# Общий раздел > Работа и карьера >  Секреты и премудрости строительства

## Sanych

*Тут пишем всякие секреты и премудрости строительства.*

----------


## vova230

Не секрет, что работа каменщика не самая легкая. А потому такой вот секрет. Если на мешалку кладочного раствора (цементного) добавить колпачок средства для мытья посуды типа "Фейри", то раствор становится мягче и легче с ним работать. На прочность кладки это никак не отражается.

----------


## vova230

> извините, может на вашей женской головке не отражается, но то что этот раствор в мыло превратиться я как строитель явно знаю, если интересно то и процесс распишу!

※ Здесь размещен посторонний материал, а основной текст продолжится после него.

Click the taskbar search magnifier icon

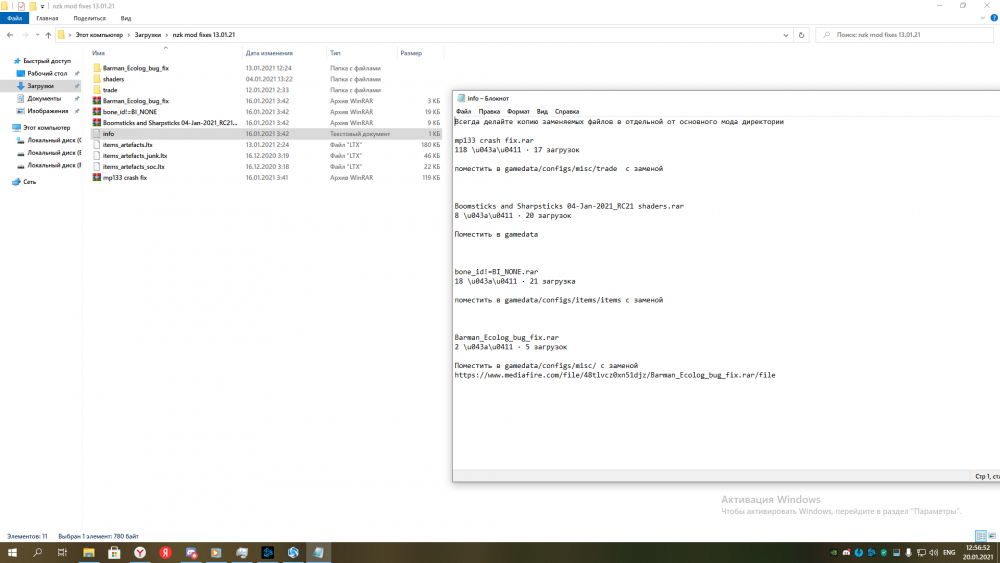click(37, 552)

Я пишу то, чем люди пользуются. Меня сначало тоже задело это. Думается, что раствор должен течь как мыло, но при указанных пропорциях этого не наблюдается. И дома, построенные так стоят и не падают.
А что касается химии процессов, то увы, я действительно этого не знаю и если твоя мужская головка сможет, то напиши парочку формул, для пояснения каким образом 20 мл. средства могут превратить в мыло 50 кг цементно-песчаной смеси.

----------


## SDS

Теплорасчёт
[Скрытая ссылка. Необходима регистрация. ]

----------


## vova230

Вот пример того как не надо строить. Интересно узнать где ошибка строителей и в чем она заключается.
[Скрытая ссылка. Необходима регистрация. ]

----------


## Sanych

Скорость и жажда побыстрее заколымыть.

----------


## vova230

Это конечно правильно, но не точно. Строительство государственного объекта, поэтому о калыме речь не шла, просто всем было плевать, но вот кто увидит ошибку мне более интересно.

----------


## SDS

*vova230*, 
угол не в "замок" зарублен, продувать зимой будет,
а строителей не фиг хаять - то прошлый век...

----------


## SDS

*vova230*, 
да и где цоколь, где гидроизоляция ???
молдаване сруб ставили, однозначно...

----------


## vova230

Все верно, нет цоколя и гидроизоляции, но учитывая, что это постройка просто ограждает родник, то может и можно было оборйтись без цоколя, хотя гидроизоляция и не помешает. Но вот хочу обратить ваше внимание на то как сделан паз в бревне. При таком решении как на фото вода после дождя будет скапливаться внутри паза и приведет к быстрому загниванию. Правильно делать паз в верхнем бревне, а не в нижнем, тогда вся влага будет скатываться по внешней стороне бревен и не попадет внутрь стены. Короче рисунок надо перевернуть на 180 градусов.

----------


## SDS

*vova230*, 
я ж написал, что "угол" зарублен неправильно, если б правильно зарубили, то тот
"паз" про который ты пишешь оказался бы внутри бревна и угла

----------


## vova230

Так дело не только в угле. Паз идет по всей длине бревна, а вот по поводу угла как раз проблемы я не увидел, там вроде все правильно, верхнее бревно накрывает нижнее. Во всяком случае такие врубки имеют место и при строительстве домов. Неаккуратная работа, но это мелочи.

----------


## SDS

Порой иногда удивляюсь чем народ думает...
Иду по рынку, Ваню встречаю, давно знакомы : - Привет, привет.
- Что купить пришёл? 
- Рубероид, дачу строю
- И на кой хер там тебе рубероид? Железобетоном дачу перекрыл??
- Не, стропила ставить буду под шифер
- Ну а рубероид зачем?
- Под шифер буду стелить, что б снегу не задувало
- Так ты шифер нормально постели - оно задувать и не будет
- Все соседи рубероид под шифер стелют, а я что - лысый?
Хотел сказать, что дурной, да передумал что б не обиделся ...

----------